Correction of cor triatriatum sinistrum in a Jehovah's Witness infant

Department of Cardiovascular and Thoracic Surgery and Department of Congenital Heart Disease; German Heart Institute Berlin, Augustenburger Platz 1, 13353 Berlin, Germany

Received 17 April 2000; received in revised form 11 August 2000; accepted 5 September 2000.

Corresponding author. Tel.: +49-30-4593-2010; fax: +49-30-4593-2110
e-mail: alexi{at}dhzb.de

	Abstract

Top Abstract 1. Introduction 2. Case report 3. Comments References

 
A cor triatriatum sinistrum was successfully treated by operation in a 14-week-old infant of a Jehovah's Witness family. The child was pretreated with erythropoietin until a hemoglobin level of 14 g/dl was obtained. There was no cardiac catheterization before the operation. The operation was performed with cardiopulmonary bypass. No blood products were transfused and the hemoglobin level after performing modified ultrafiltration was 11.5 g/dl. The infant was extubated on the same day and discharged from our institution on the eighth day after surgery. Two years after surgery the child is in sinus rhythm and is developing well.
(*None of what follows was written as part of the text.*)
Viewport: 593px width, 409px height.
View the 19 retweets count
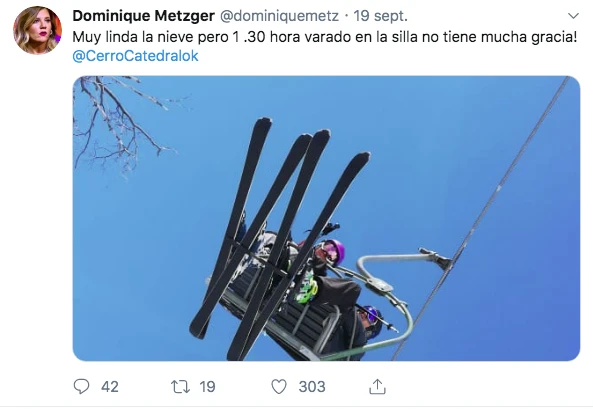click(207, 387)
Key Words: Cor triatriatum sinistrum • Jehovah's Witness • Surgery

	1. Introduction

Top Abstract 1. Introduction 2. Case report 3. Comments References

 
Cor triatriatum sinistrum occurs in 0.1% of cardiac malformations. It is characterized by the presence of a fibromuscular membrane that subdivides the left atrium. Depending on the size of the remaining opening, the lesion might remain asymptomatic into adulthood or lead to pulmonary congestion, pulmonary hypertension and congestive heart failure during infancy. Surgical treatment in infants is reported to have an inherently high risk of mortality, especially when symptomatic or combined with associated anomalies [1,2]. Because of potential bleeding and the non-acceptance of a blood transfusion, open heart surgery in small infants of Jehovah's Witness families bears a high risk. The risk factors for adult Jehovah's Witnesses patients, such as repeat cardiac operation, severe ventricular dysfunction and a hemoglobin level of less than 80 g/l on the first postoperative day, have been identified [3]. Similar data for children are not available.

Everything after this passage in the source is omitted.